Walmart is benefiting from the inherent strength of its highly diversified business model. WMT’s strong omnichannel strategy has boosted traffic at physical stores and digital platforms. WMT’s focus on improving delivery services is successful, leading to steady grocery market share gains.
WMT has significantly bolstered its delivery capabilities, as exemplified by its Express On-Demand Early Morning Delivery service, Spark Driver platform, partnership with Salesforce, the expansion of the InHome delivery service, investments in DroneUp, the Walmart+ membership program and a pilot with Cruise to test grocery delivery through self-driven all-electric cars.
Walmart has an expected revenue and earnings growth rate of 4.4% each and 12.5%, respectively, for next year (ending January 2027).
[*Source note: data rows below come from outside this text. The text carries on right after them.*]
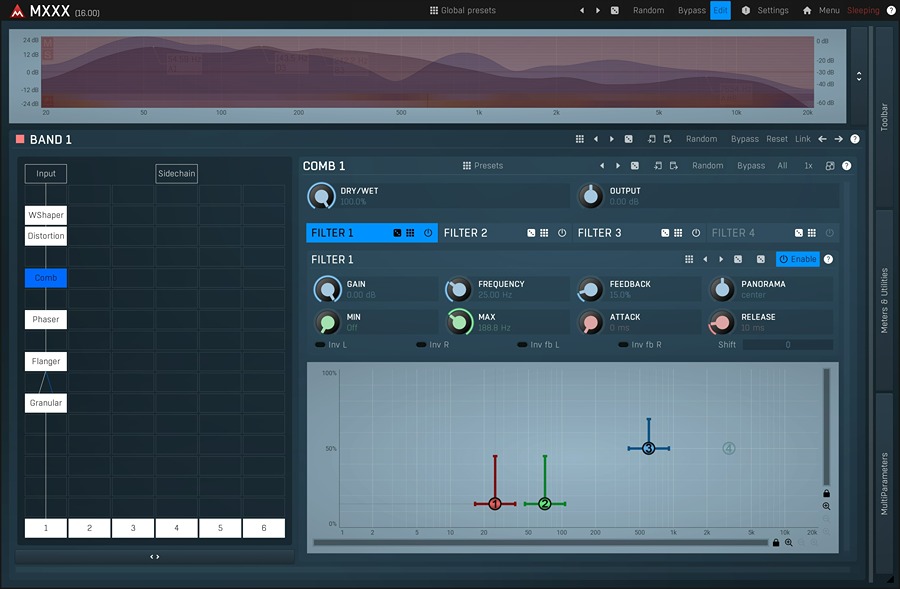Click the Home icon in the top bar
The height and width of the screenshot is (589, 900).
click(x=806, y=10)
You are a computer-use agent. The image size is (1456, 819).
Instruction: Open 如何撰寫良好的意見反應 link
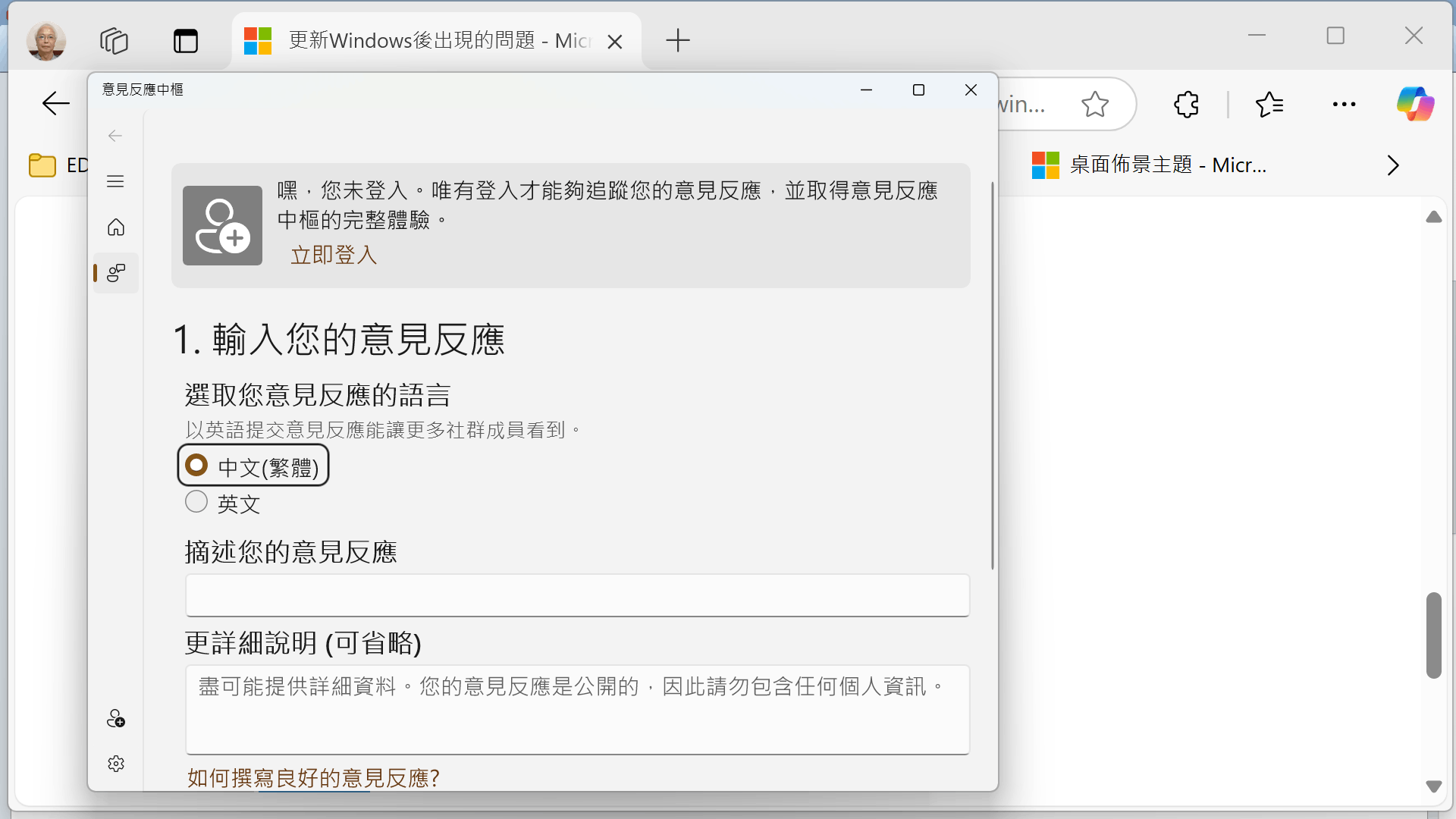pyautogui.click(x=313, y=777)
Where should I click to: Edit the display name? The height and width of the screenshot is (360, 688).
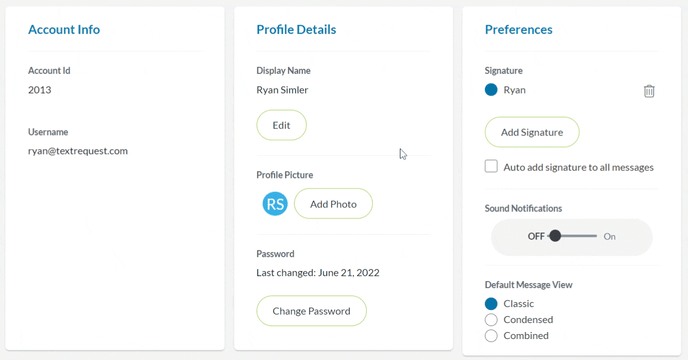click(281, 125)
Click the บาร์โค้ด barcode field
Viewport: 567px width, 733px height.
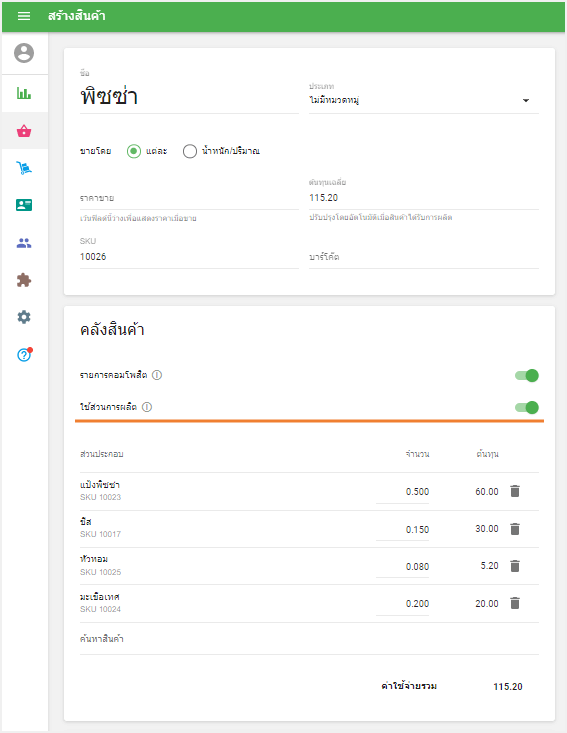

The Zacks Consensus Estimate for next year’s earnings has improved 0.7% over the last 60 days.
Tapestry Inc.
Tapestry continued to build momentum in fiscal 2025, with Coach driving growth through strong engagement from Gen Z and millennial consumers. TPR delivered meaningful expansion across North America, Europe and Greater China, fueled by product innovation, brand heat and investments in digital. TPR’s direct-to-consumer model and record gross margin underscored pricing power and operational strength.
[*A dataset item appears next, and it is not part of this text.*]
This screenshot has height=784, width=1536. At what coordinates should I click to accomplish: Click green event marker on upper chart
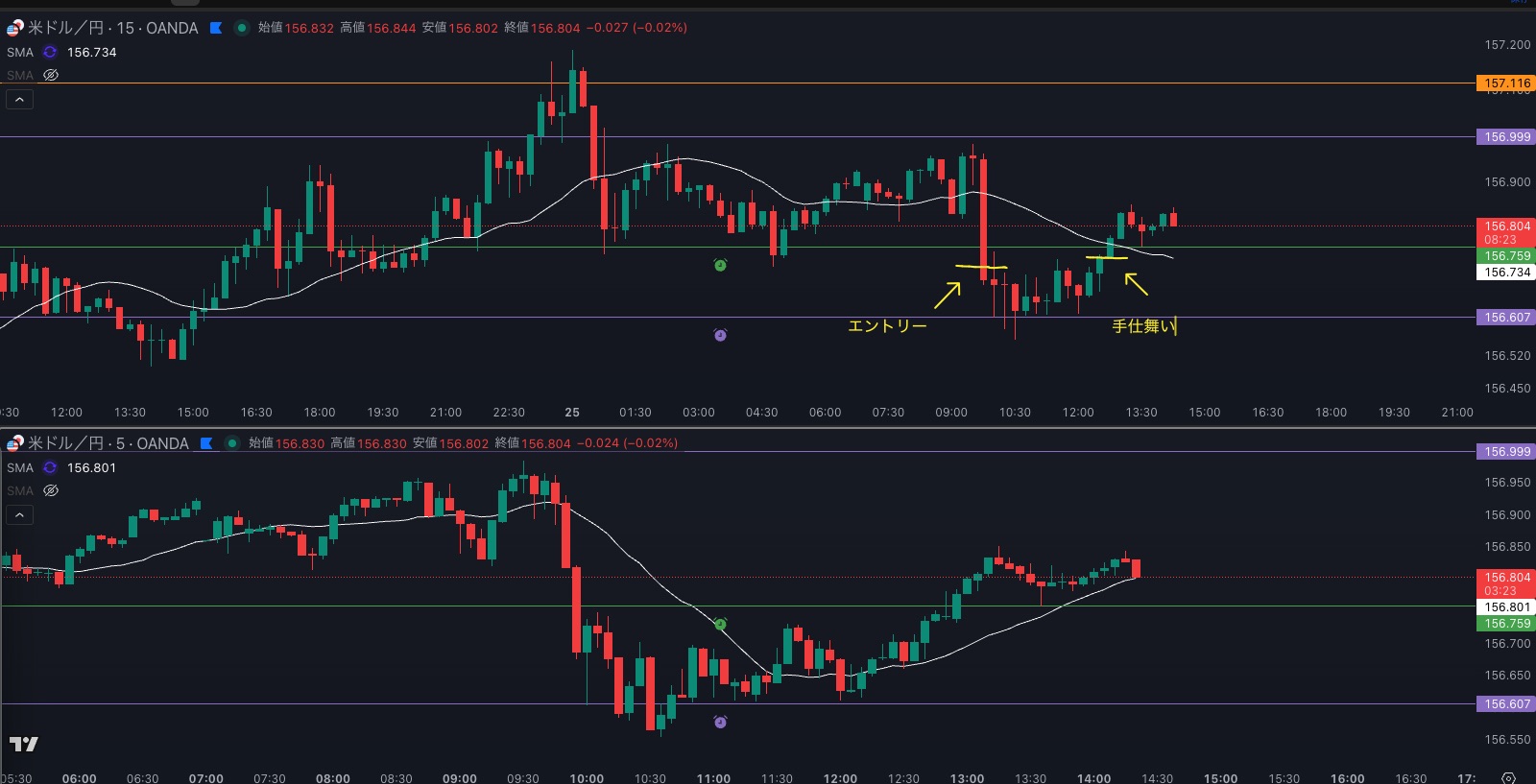click(720, 265)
TPR’s international business gained substantial traction in the fourth quarter. Europe grew 10% year over year at constant currency, fueled by increased local consumer spending and strong Gen Z acquisition. In Greater China, revenues surged 18%, significantly ahead of expectations, with broad-based growth across channels, especially digital.
Tapestry has an expected revenue and earnings growth rate of 3.4% each and 9.5%, respectively, for the current year (ending June 2026). The Zacks Consensus Estimate for current year’s earnings has improved 1.6% over the last seven days.
Dollar General Corp.
Dollar General remains a compelling growth story, underpinned by disciplined cost management, strategic investments, and a customer-centric model. DG’s emphasis on value pricing, supply-chain optimization, and enhanced labor productivity is driving steady store traffic. Its omnichannel expansion, strengthened through partnerships with DoorDash and Uber Eats, extends market reach while supporting higher basket sizes.
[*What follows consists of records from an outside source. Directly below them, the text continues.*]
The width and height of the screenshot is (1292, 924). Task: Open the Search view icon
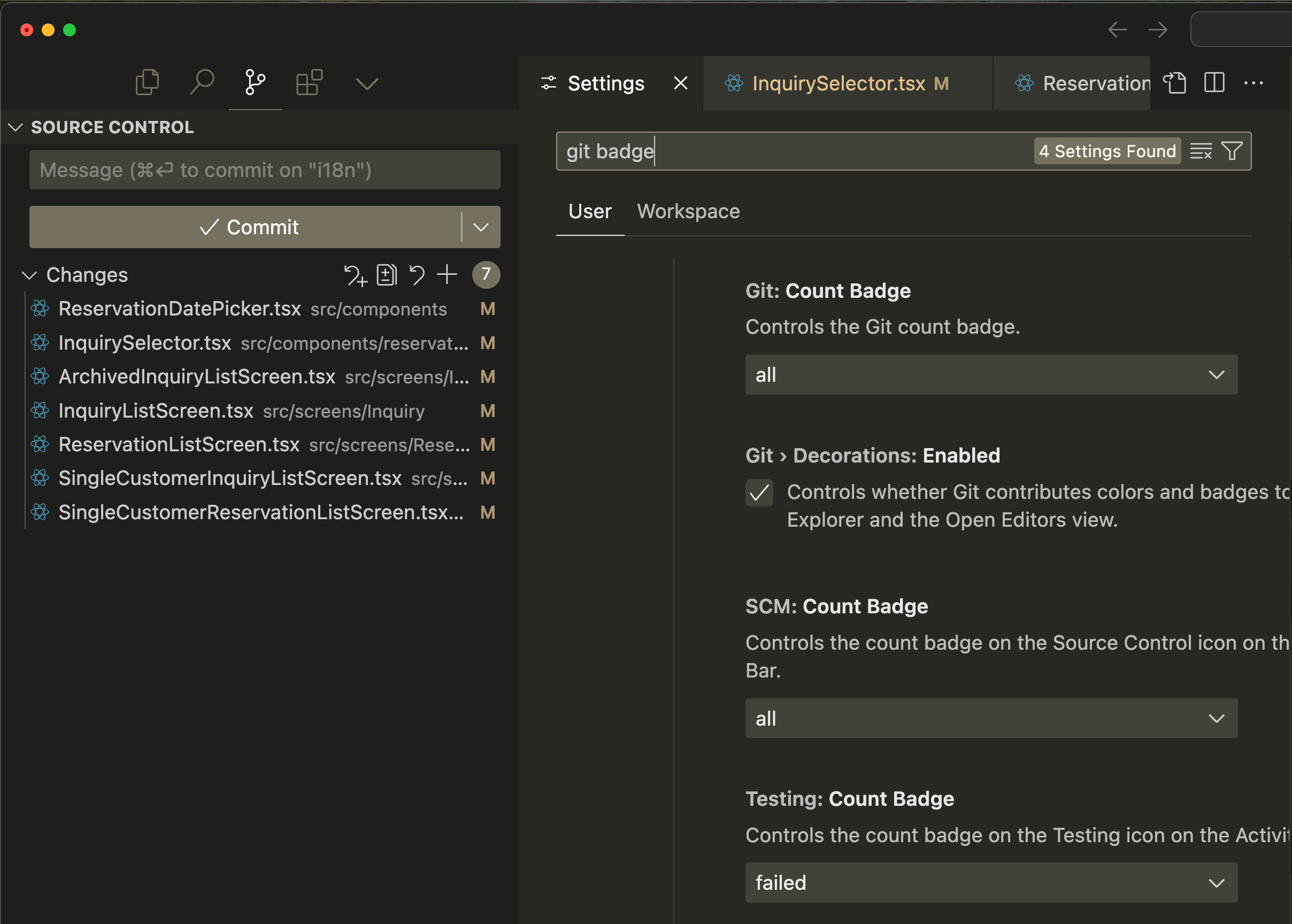[202, 83]
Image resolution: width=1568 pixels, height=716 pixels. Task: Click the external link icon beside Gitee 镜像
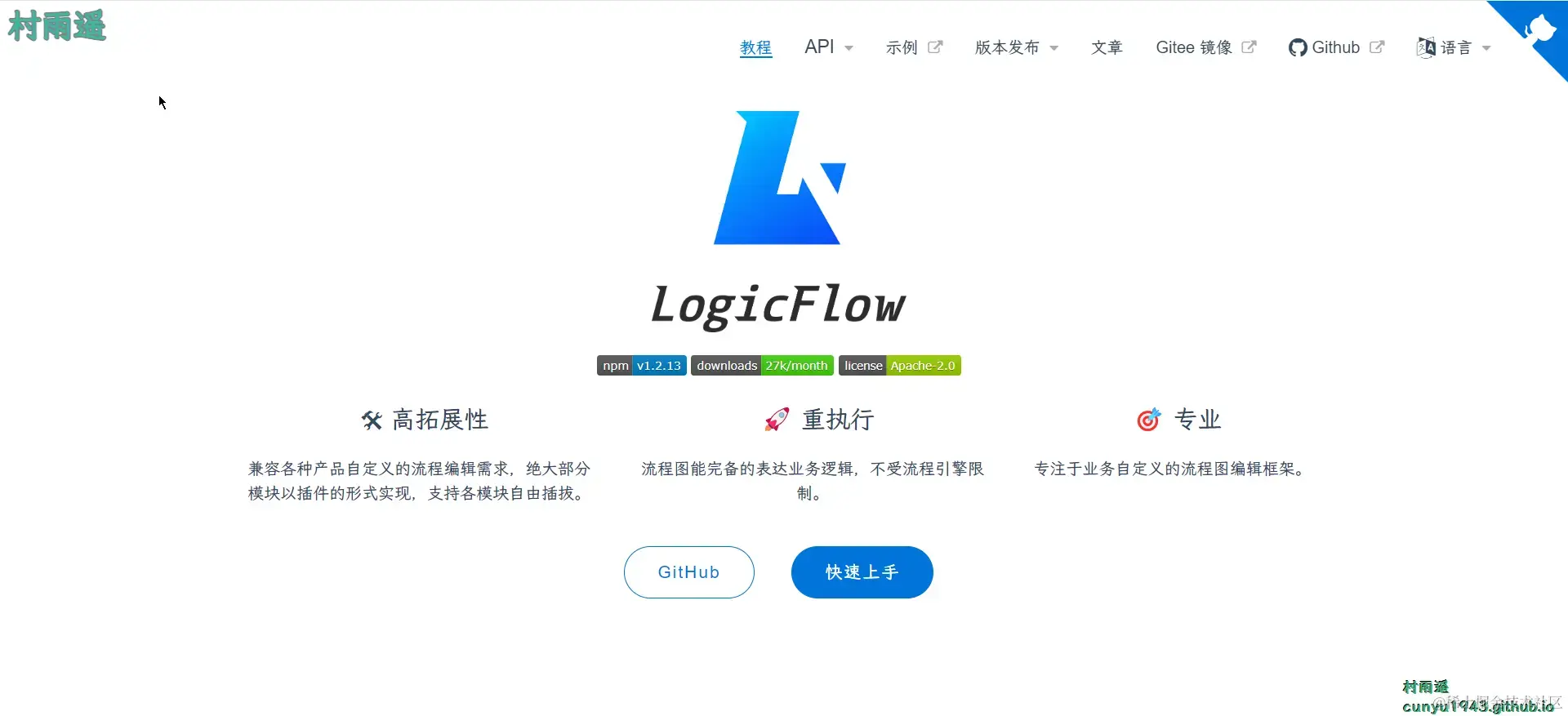[1249, 47]
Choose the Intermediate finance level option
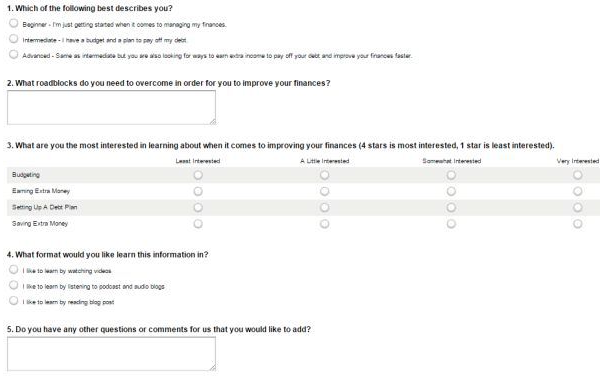Screen dimensions: 600x381 (x=13, y=39)
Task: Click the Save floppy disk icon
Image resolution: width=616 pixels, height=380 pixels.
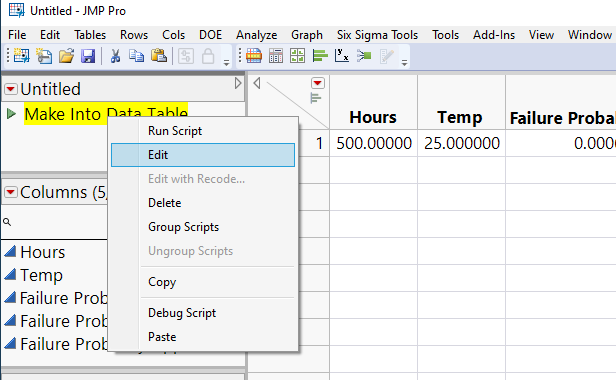Action: point(88,56)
Meanwhile, the DG Media Network is emerging as a high-margin growth engine. DG’s initiatives such as Project Elevate and Project Renovate are improving store productivity. With a resilient core consumer base, expanding real estate, and a digital ecosystem, DG appears well-positioned to deliver sustained sales growth.
Dollar General has an expected revenue and earnings growth rate of 4.2% each and 8.4%, respectively, for next year (ending January 2027). The Zacks Consensus Estimate for next year’s earnings has improved 0.8% over the last 60 days.
Expedia Group Inc.
Expedia Group benefits from a strong platform model that enhances customer insights, strengthens supplier ties, and helps in revenue growth. EXPE’s diverse brand portfolio spanning major travel services enables it to target a broad range of global traveler needs, while boosting traffic and bookings.
A broad multi-product supply network, including lodging, airlines, rental cars, and cruises, positions EXPE well to capture demand in the growing leisure travel space. Strong liquidity, share buybacks, and dividends further highlight EXPE’s financial resilience.
Expedia Group has an expected revenue and earnings growth rate of 2% and 17.8%, respectively, for next year. The Zacks Consensus Estimate for next year’s earnings has improved 1.2% over the last 30 days.